The TV variety shows of yesteryear can be fascinating snapshots of the admiration for pop stars of the day, often incongruously juxtaposed with celebrities from the world of film and TV. One of those from the rising years of rock ‘n’ roll has its 59th anniversary today for Fats Domino.
Crooner Perry Como, whose own, easy-going durability as an entertainer kept him at the top for many decades, was riding high as the new teenage music reared into view. Early in 1957, he was already into the ninth series of his own TV series, by this time back on NBC where he had first hosted The Chesterfield Supper Club from the end of 1948. Named after his hit radio series of the same name, the TV version was retitled after Como himself from 1950 on CBS, and after five years with that network, he moved back to NBC.
In the earlier episodes of season nine, Como’s musical guests tended to be “safe” white performers of the easy listening or pop variety. Frankie Laine and Brenda Lee shared the bill one week, Johnnie Ray and Jo Stafford another. Nat ‘King’ Cole did represent the African-American community, as did Louis Armstrong.
Then on the 2 February, 1957 edition of The Perry Como Show, actor (and later Rat Pack member) Peter Lawford was joined on the bill by Tab Hunter, the actor-singer who was about to go to No. 1 in America with his version of ‘Young Love.’ Also appearing were singer-actress Polly Bergen, highly popular Canadian vocal group the Four Lads and, representing the R&B end of the rock ‘n’ roll brigade, Fats Domino.

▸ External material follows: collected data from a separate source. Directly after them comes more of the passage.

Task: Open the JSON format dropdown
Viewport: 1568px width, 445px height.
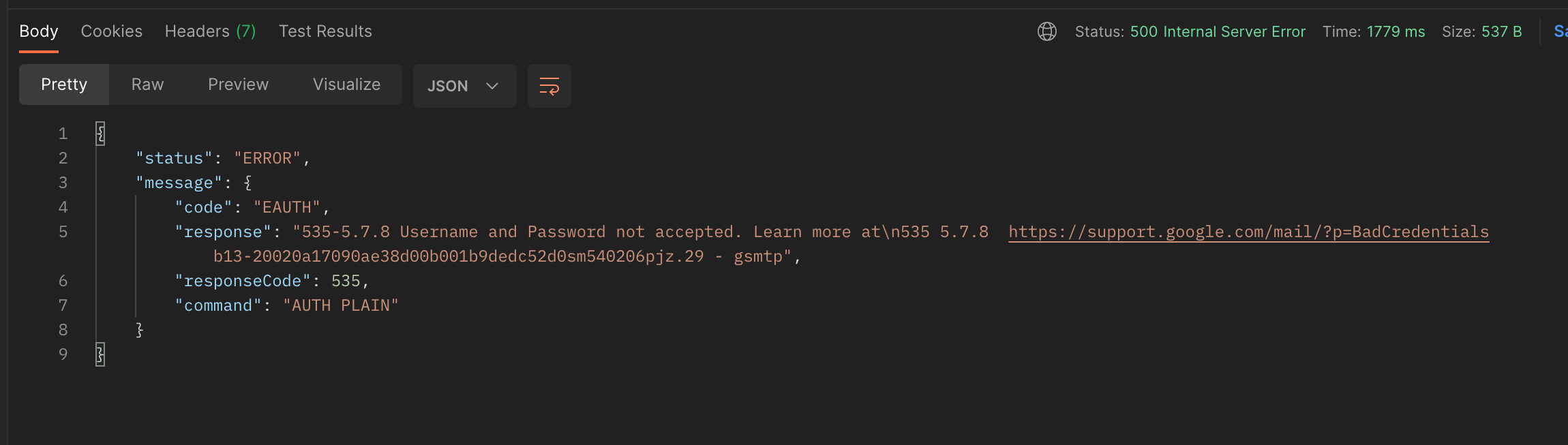Action: pos(464,86)
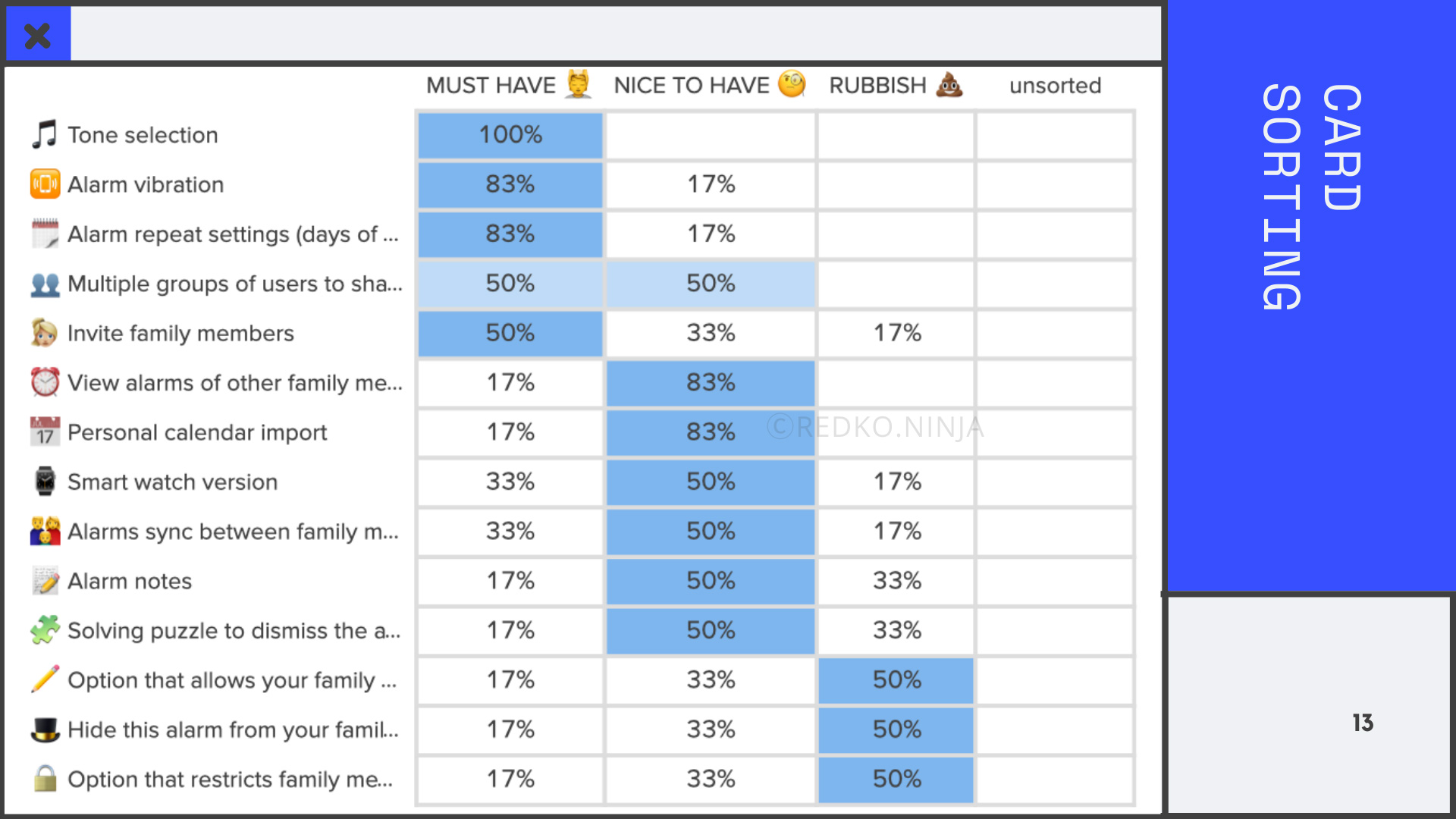Click the padlock icon in the last row
The width and height of the screenshot is (1456, 819).
point(45,779)
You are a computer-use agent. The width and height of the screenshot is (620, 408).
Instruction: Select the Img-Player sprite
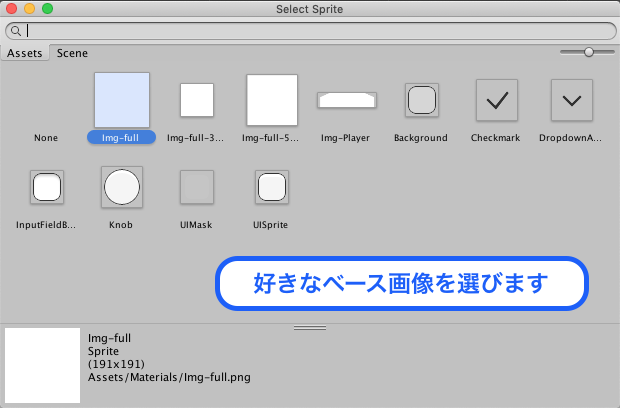tap(346, 100)
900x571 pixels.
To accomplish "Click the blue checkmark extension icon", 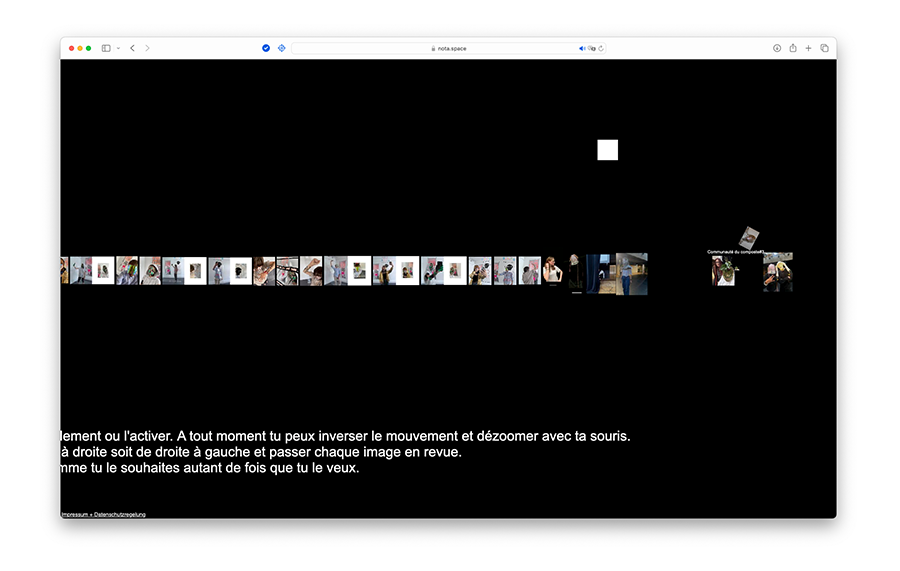I will pos(266,48).
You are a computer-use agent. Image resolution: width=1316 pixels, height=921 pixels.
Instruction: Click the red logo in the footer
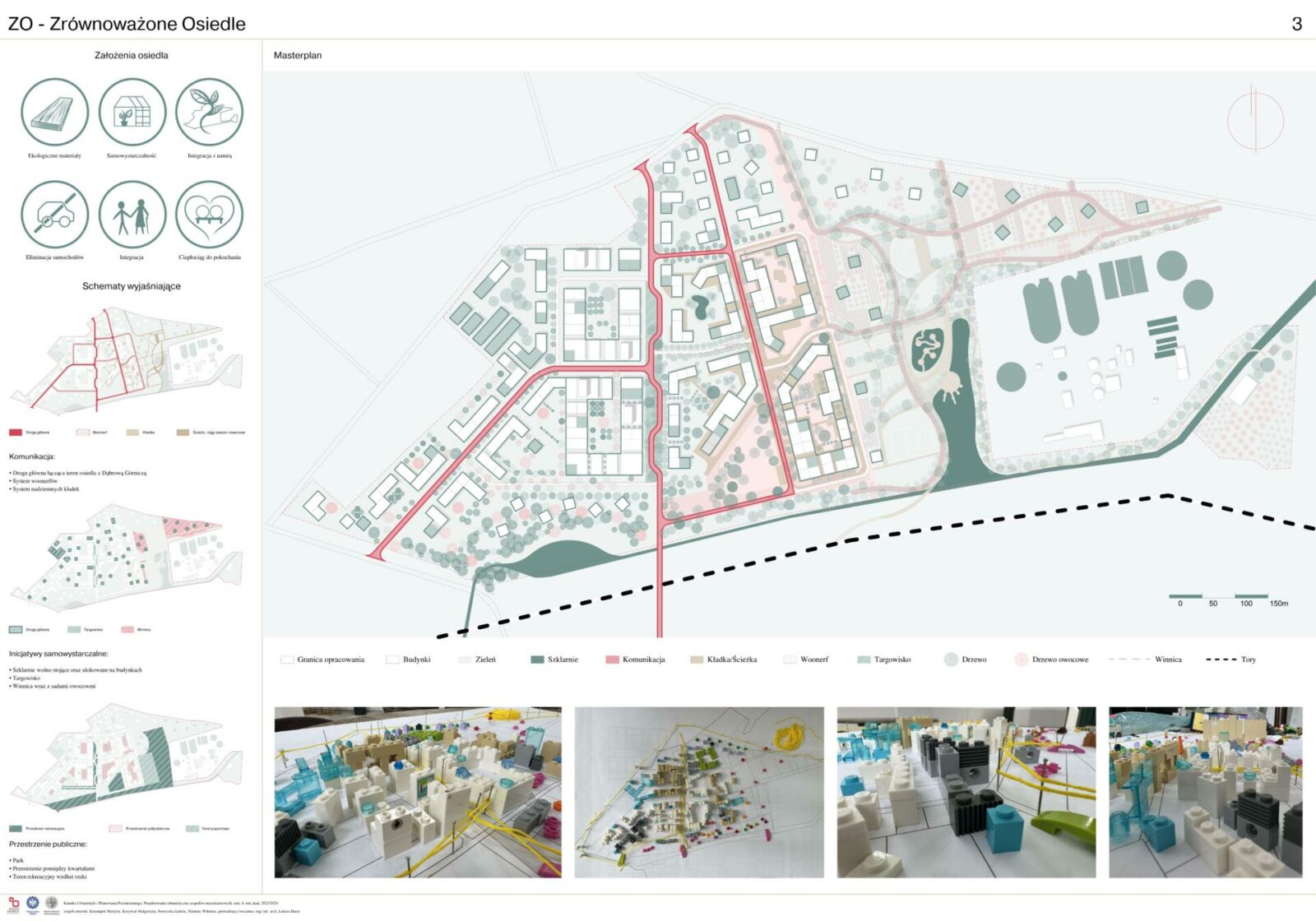13,905
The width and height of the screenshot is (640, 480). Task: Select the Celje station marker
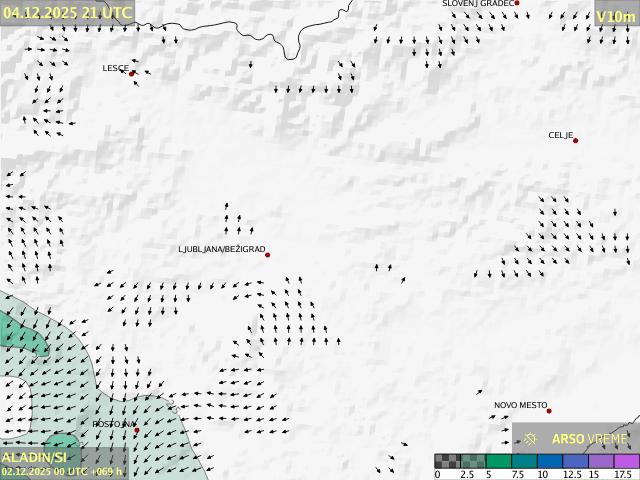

Fats was climbing the American charts at the time with ‘Blue Monday,’ which he performed on the show along with ‘Blueberry Hill.’ Just before Christmas, he had played the latter song on another of the appearances which helped to break Domino’s New Orleans rhythm and blues style to white Americans, on The Ed Sullivan Show. ‘Blue Monday’ went on to become another million-seller, thanks in no small part to Fats being welcomed into living rooms across the United States by the likes of Ed Sullivan and Perry Como.